Hacker News new | ask | show | jobs
by jm4 5472 days ago
It is not harder or easier. It is just different than it used to be. Things that used to be hard are easy now. Problems that didn't exist 10 years ago exist today. I develop a spider.

For the most part, the bulk of the web's content is as easily accessible as it was years ago. You make a request and you get a blob of HTML back. If you have special requirements and need to get into all the nooks and crannies you create a DOM implementation and embed a JavaScript engine. Then you parse the page into a DOM and start firing off events. There are quality open source JavaScript engines available. JavaScript and AJAX are a breeze.

Flash is a different story.

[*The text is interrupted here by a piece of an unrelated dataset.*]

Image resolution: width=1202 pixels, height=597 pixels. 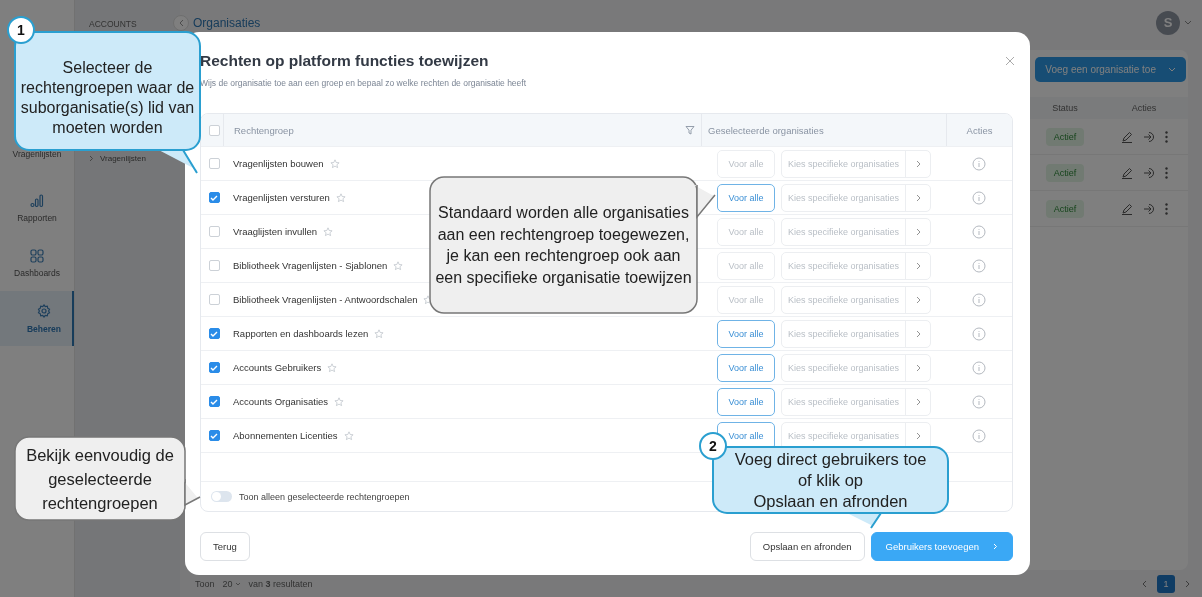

If you have any requirement to follow links or process content in a Flash movie (you'd be surprised how many sites still have Flash nav) you pretty much have to write your own runtime. Unless you are big enough to have Adobe do it for you.

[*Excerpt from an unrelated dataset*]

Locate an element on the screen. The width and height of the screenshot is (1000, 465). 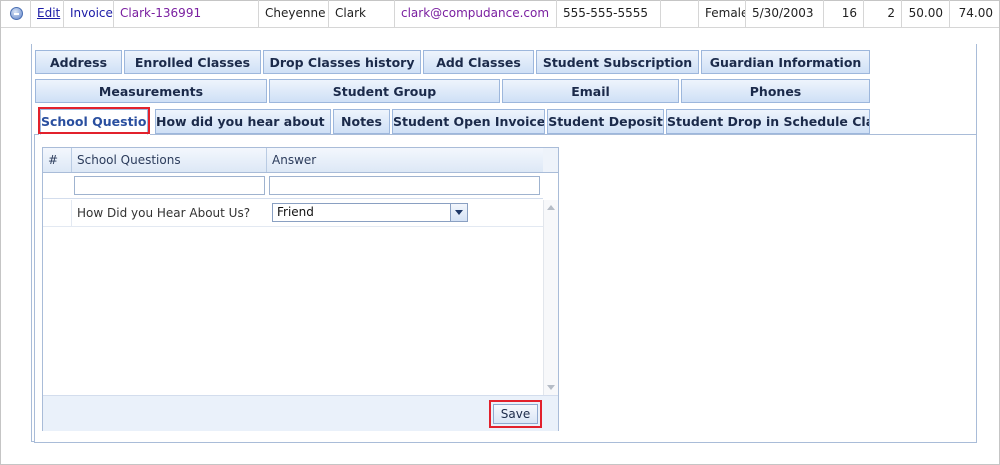
tab-content-border-left is located at coordinates (36, 134).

Depending on what you are doing with the data that your spider collects, chances are writing a spider is far easier than writing a browser. There are at least 4 widely used browser engines and plenty more toy browsers floating around.

I can guarantee that writing a spider that can deal with AJAX is not the biggest challenge of developing a search engine. Scaling it, fighting SPAM, understanding the content, indexing and then being able to provide quick lookups are much, much harder.

1 comments

I recently looked through the Google developer guidelines and they still recommend not changing the page contents significantly using Javascript. Also, the !# in modern AJAX apps is there to avoid having to run the Javascript in order to crawl the content. Do Google actually do that much with the Javascript on a page even today?